Sometimes, change is difficult to accept. For an elderly senior, relying on in-home care as an option may not be easy to accept. But it can be beneficial. In fact, home care is one of the better options for seniors as they get older and need help with regular activities.
It may be difficult to convince some seniors to look into home care, but once he or she has accepted this, it may be beneficial to help them prepare. Below are three simple keys that can help a senior prepare for in-home care support.
- Discuss their worries.
First and foremost, always remember that is the senior’s decision whether they receive in-home care support services. Once they have agreed to this, they may have worries still.
And that’s okay. Having worries or doubts is not bad. However, it’s important to address them. Talk about the things they’re concerned about. You may discover ideas, thoughts, or fears you never knew existed, even with an aging parent, spouse, or other loved one who is advancing in years.
Talk about these openly. Don’t simply dismiss them and say things like, “That’s just all in your head, mom.” Instead, validate their feelings, their emotions, because they are genuine.
But, discuss them honestly. And, if you don’t know the answer to something, say so. Don’t lie or try to sugarcoat something, but rather let them know you will find out the best you can and then go and do so.
By validating their emotions, it shows they are still valued as individuals and it’s a powerful asset in being prepared for a new life change.
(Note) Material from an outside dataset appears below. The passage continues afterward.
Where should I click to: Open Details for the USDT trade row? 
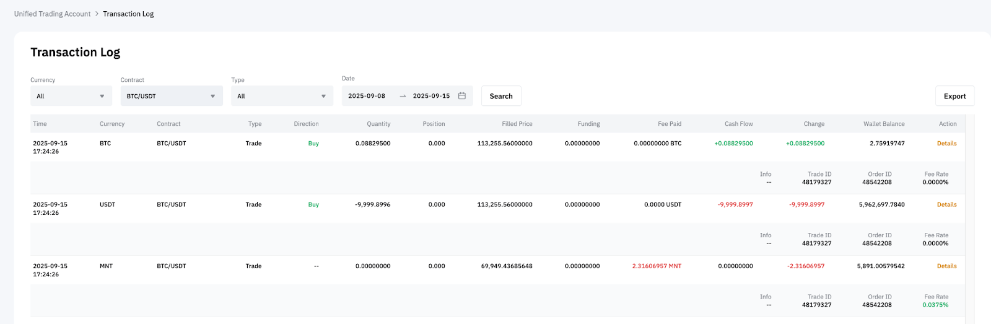pos(946,204)
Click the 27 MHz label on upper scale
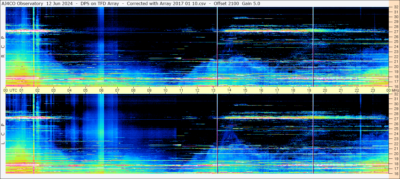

- Encourage this as their choice.
As mentioned, this should always be the senior’s choice, not a family member’s. If this aging senior does not want a home care provider, don’t force it upon them. However, you may need to research the benefits of in-home care and discuss things the elderly person might still be able to do with this level of professional, experienced help.
When you encourage this has been their choice, they feel empowered. That is a wonderful benefit when life seems to be spinning out of control.
- Ask about things he or she would like to do again.
There may be certain activities like going to the park and feeding the birds or spending time with some friends they haven’t done in a while because they simply can’t get around on their own.
By talking about these things as though they are still possible, which they are thanks to in-home care, they will feel more inspired and even enthusiastic about this new change.